PEDRAS NO CAMINHO?
GUARDO TODAS, UM DIA VOU CONSTRUIR UM CASTELO...
Fernando Pessoa
Percorri aquela entrada
vezes sem conta. Quase que sei de cor como estão dispostas as pedras da
calçada. Umas certinhas ,outras irregulares..
Como é lindo o meu
Hospital. Meu?
Sim, porque foi ali que
eu trabalhei, durante muitos e muitos anos.
Foi, quando abriu, uma
referência.
Tínhamos, como
filosofia, a humanização dos cuidados.
Foram raras, as
excepções; Era realmente, pelo que vi, um Hospital em muitos aspectos
exemplares.
Gostava de trabalhar e
empenhava me ,para que os cuidados aos utentes fossem eficientes.
De dia ou de noite,
sentia alegria de ir e cuidar deles...Os utentes.
Sentia algo, difícil de
descrever...Em cada um deles, procurava dar lhes, o conforto, o carinho, numa
relação, de tal forma empática, que na maioria das vezes, quando regressava a
casa, não os esquecia.
Não descuidando a
competência técnica, dava muita atenção á parte relacional.
As noites, eram
particularmente diferentes…
O Hospital, tem uma
vida própria.
No silêncio da noite, a
dor fica mais forte, os receios, o medo, a insónia a saudade, estão mais
visíveis.
A partida, para a outra
margem, mais frequente.
O amanhecer do dia ,
traz uma acalmia, uma paz, um despertar de nova esperança....A vida renova-se.
Ainda hoje lembro
alguns deles, nunca os esquecerei...A Isilda que vivia com o
periquito..."tanta preocupação, ficou só .
,O Fernando, tão novo
ainda, e que luta travamos...Com ele partilhei tristeza ..sofri.
Muitos outros, alguns
esqueci o nome..
Estava mal, muito mal,
era alguém muito especial ...Meu Pai.
Após tanta luta, o fim
aproximava se. Vesti a bata e fui para junto dele.
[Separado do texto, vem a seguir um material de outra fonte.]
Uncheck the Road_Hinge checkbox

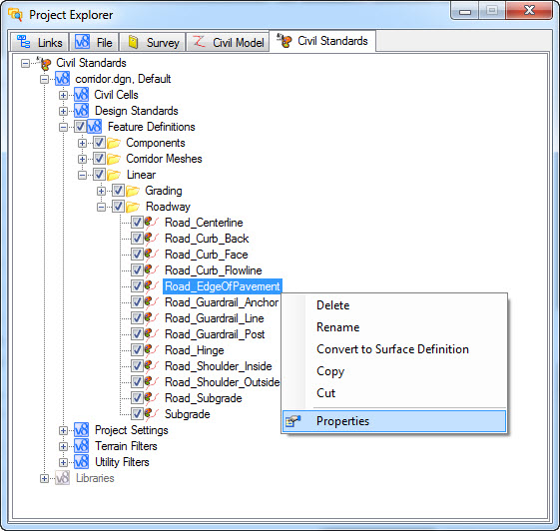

A noite era diferente, sentia-me
ausente, queria fazer mais, o impossível para prolongar a vida...
Não aceitava o
desfecho...
Sentei me ao lado dele,
olhei -o e chorava, silenciosamente sem me controlar.
As lágrimas caem-me sem
cessar.
Foi durante a doença
dele, que mais consciência tomei de quanto o amava.
Era dócil, meigo, alegre,
bom pai.
A respiração era
ofegante, espaçada; A oxigenoterapia pouco resultava.
O semblante dele estava
calmo…Os olhos fechados, sabia que estava ali junto a ele...
Estava a ir ,para a
outra margem, estava ao lado dele...
Foi então que nos
olhamos,...sorriu, abanou a cabeça ,e morreu.